Wednesday, June 11, 2014

Language of Queries


Computerized systems (whether web-based or customized in-house models) formulate queries using a specific query language.  Query languages function via modeling of several aspects of data and information retrieval:
-      Keyword based querying
-       Pattern matching queries
-      Text structure querying
-      Query protocol

Electronic database users may perform all of the above query languages except for query protocols, as this pertains to functions solely within an enclosed database, such as a CD/DVD archival database.  Recently, I requested all of my medical test records and I received the data on a CD-ROM for my perusal.  The query protocol incorporated within the database allowed me to search and review pertinent records; different electronic databases may use an assortment of protocols, although there are some standards within industries/institutions.
Keyword-based queries are most commonly used for Internet/WWW searches, and keyword ranking (of the documents) is a basic characteristic.

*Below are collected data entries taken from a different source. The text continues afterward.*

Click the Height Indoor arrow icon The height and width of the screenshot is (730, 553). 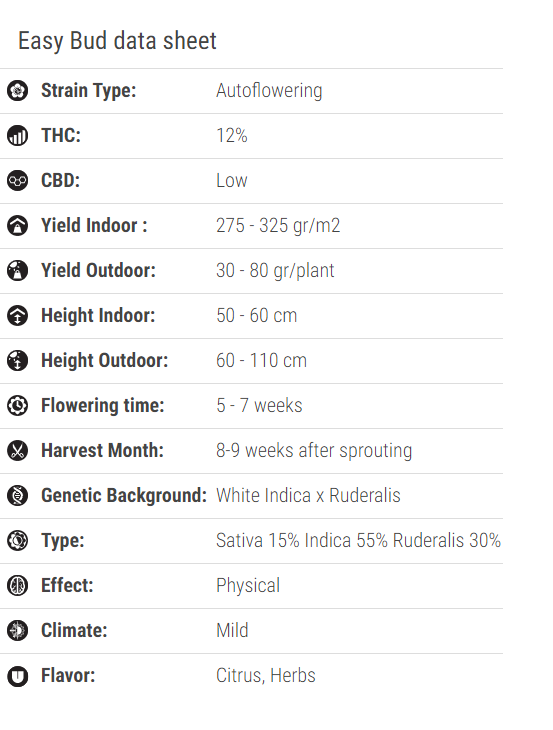(x=18, y=316)
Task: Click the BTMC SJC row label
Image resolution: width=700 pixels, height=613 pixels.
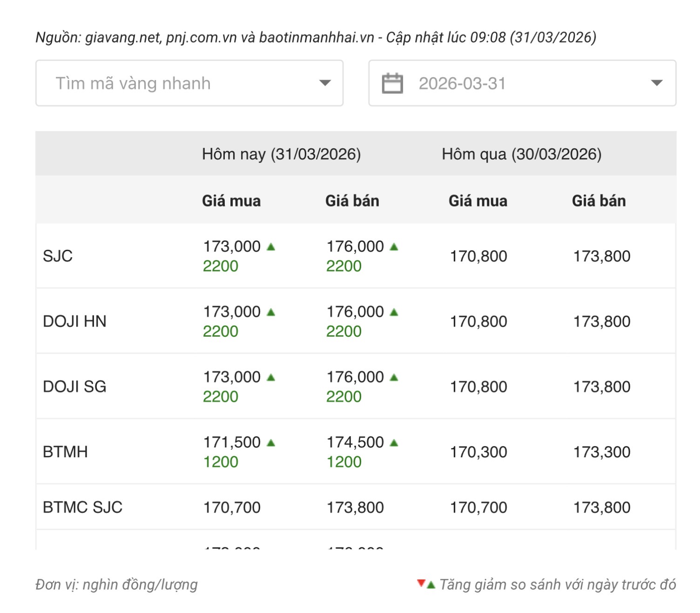Action: tap(82, 507)
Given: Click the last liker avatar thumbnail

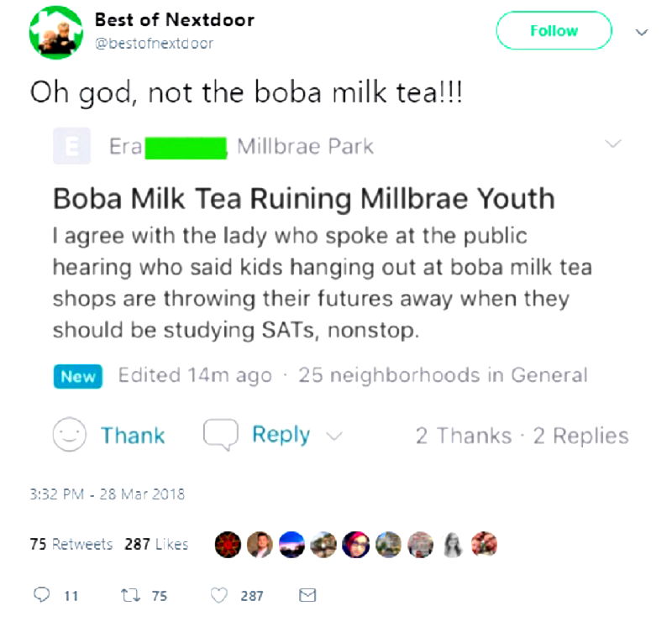Looking at the screenshot, I should tap(483, 544).
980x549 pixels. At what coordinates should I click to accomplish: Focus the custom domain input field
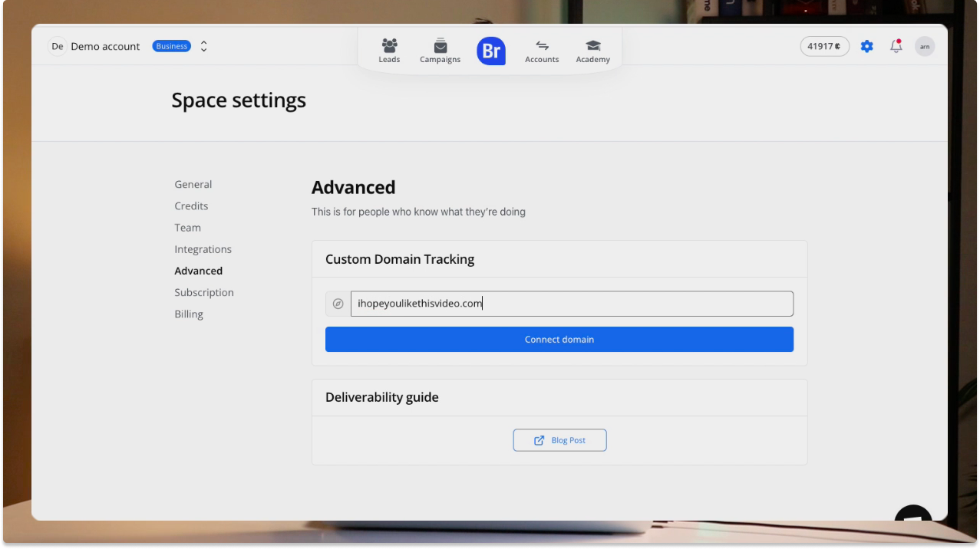tap(572, 304)
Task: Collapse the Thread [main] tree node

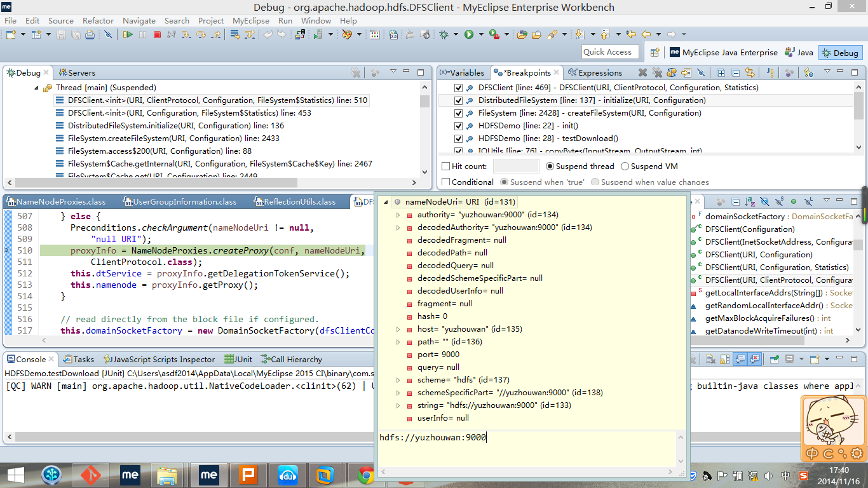Action: (x=36, y=88)
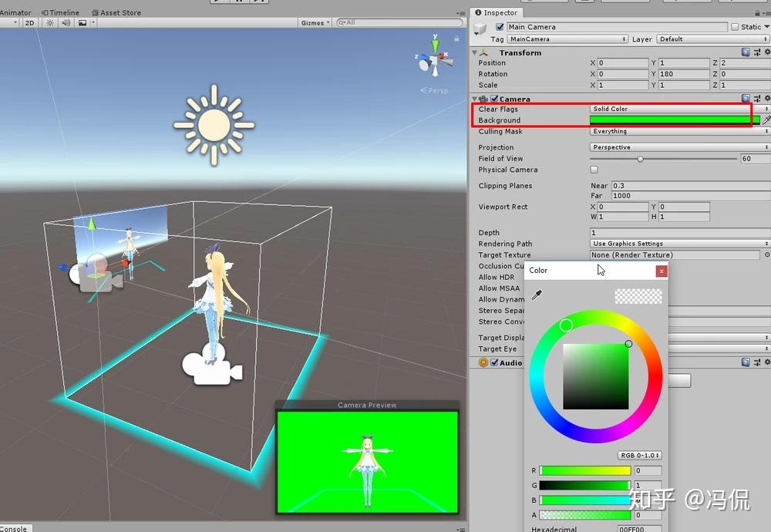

When you input a word into a search engine, such as Google, you are performing a keyword query.  The majority of people are familiar with this type of query.  We normally use natural language to perform context and/or pattern queries; contextual querying is representative of words that appear in close proximity (grouped together) in a document.  The other day I couldn’t remember a phrase, so I did a quick Internet query to refresh my memory.  I input “buy the rumor” and the search engine immediately found the answer I was looking for – “buy the rumor, sell the news” was the first-listed result.  I also use Boolean queries quite a bit; this allows me to specify (by utilizing Boolean operators: AND, OR, NOT, BUT) in detail which documents I want or do not want in the results.
Baeza-Yates notes that pattern matching reflects concepts for searching using parts of a word or distances between words, i.e. prefixed, suffixes, substrings, ranges, error allowances, and regular expressions.  You would use patterns when searching for similarities within documents.  A search using the prefix of “tech” will retrieve documents with the words technician, technical, technology . . . and so forth.  Patterns can be single or complex, depending on the user’s ability to interject word patterns effectively.
Structured queries are those that use standard computer infrastructure, such as HTML for the Web – “main structures: form-like fixed structures [e.g. online applications], hypertext structure [e.g. hyperlink connections], and hierarchical structure [e.g. organizational charts]” (Baeza-Yates & Ribeiro-Neto, 2011, p. 263).  Structured query language (SQL) is a feature of many program applications in use today; MS Access database application is formulated with SQL.  The use of algorithms in query languages is an essential facet of computerized processes.
Almost all Internet search engines gather user information pertaining to individual searches – inclusive of user information stored on the computer’s hard-drive; and this information is retrieved via “cookies”.  As we query the Internet/WWW for information, complex commercially-oriented algorithms are researching us.  Metadata is being compiled every second!
I’ll have some chocolate with those “cookies”!
References
Baeza-Yates, R., & Ribeiro-Neto. (2011). Modern Information Retrieval; the concepts and technology behind search; second edition. New York: Pearson Education Limited.